Wildlife in the garden

Wildlife in the garden can bring a lot of pleasure to anyone.  You can even watch it through the window if getting around is a problem. Once again I’ve been messing about with lenses.  Testing them on wildlife in the garden is an easy option, but can turn up some interesting results.  This is a series of photos that any wildlife cameraman could take.  In the taking some of them reveal something that I was not aware of at the time.  It’s not startling, revelationary behaviour, but it is at least mildly interesting.  Perhaps its even QI. If you want to identify birds on your garden I recommend this link from the RSPB: identify

dunnock gathering moss (frame grab)
dunnock gathering moss (frame grab)

I took lots of pictures of this female blackbird.  Most of the time she was gathering insects for her chicks.  I swear, you could stare at that lawn and not see any of these insects for love of looking.
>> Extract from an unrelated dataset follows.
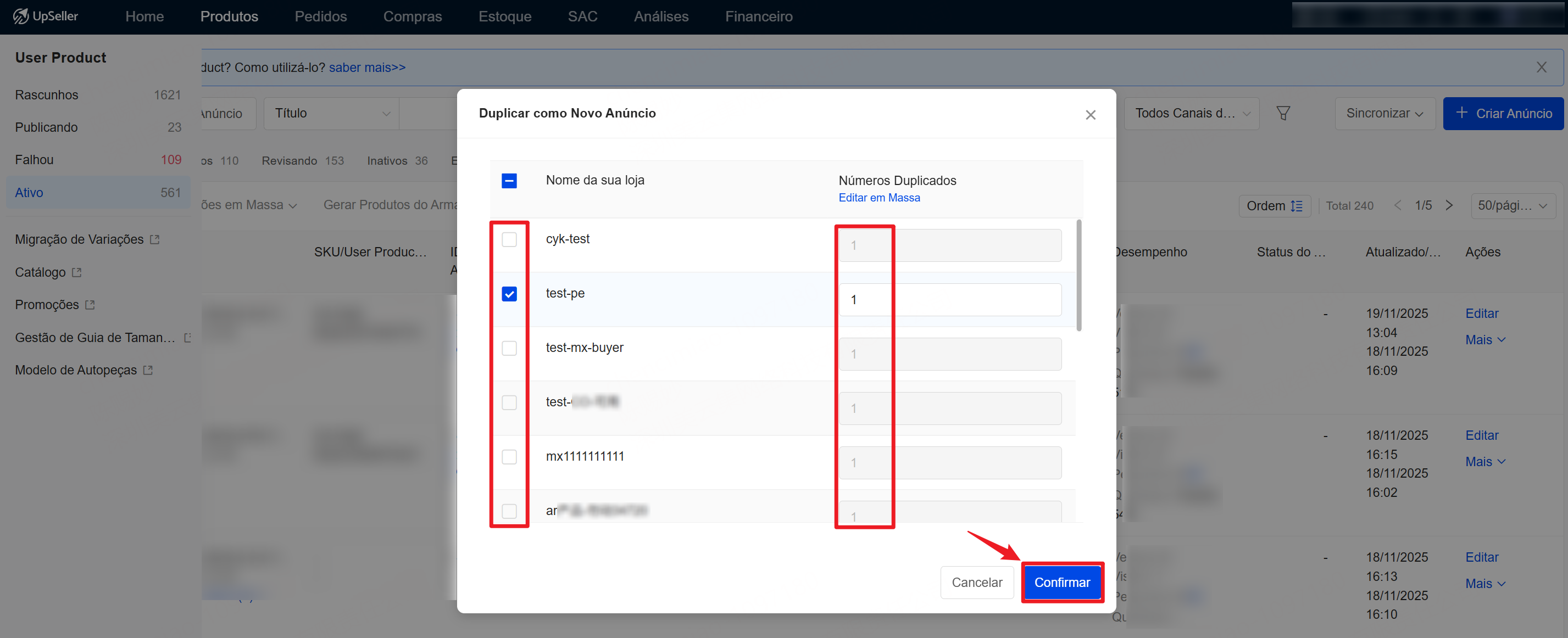Dismiss the banner with X icon
The image size is (1568, 638).
1541,68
female blackbird with worms
Female blackbird gathering worms

The same bird seemed to know when the pots were being watered.  It’s an old wildlife cameraman trick anyway. Wildlife in the garden is aware of our activities.  Most of the time they seem to be escaping from us, but much of the time they are ‘clocking’ what we do and when.  Water around the pots makes the ground soft, and often brings worms right to the surface.  Bingo for the blackbird.

male blackbird on fence
Male blackbird on garden fence

This male blackbird is less tolerant of people than his mate.  He is quick to fly to the fence, ready for a hasty departure, whereas his mate will hop around our feet practically.  Here he is perched on one leg, something that birds do quite frequently.

rook showing nictitating membrane
Rook showing nictitating membrane

This bird was a mystery for a while.  My Mum kept saying that a huge black bird was taking all the food from her feeders.  From her description it was not impossible that it was a raven.  But I was doing some gardening down there one day and this confident rook turned up.  It perched on the chimney quite patiently until I took the hint and went inside for a cuppa.  Only then did it swoop down and gorge itself on suet balls.  Not obvious at the time of taking, this snap captures the nictitating membrane that protects the rooks eye.  I think this is correct:  a rook normally feeds by plunging its beak into the soil, the membrane should protect the eye while still allowing it to see to a degree.

male house sparrow displaying
Cock sparrow showing off

You don’t have to be in the jungles of Indonesia to see birds displaying.  This cock sparrow was giving it everything: tail up, wings straight and back, breast feathers primped and puffed out. It was calling its little head off.

female house sparrow drying off
Female sparrow drying off

Water is really important for birds at this time of year.  They drink and bathe frequently, especially when they are looking after chicks.  This female had just been in the waterfall and perched for some time on the fence.  She held her wings out alternately in the breeze, presumably so that they could dry out fully.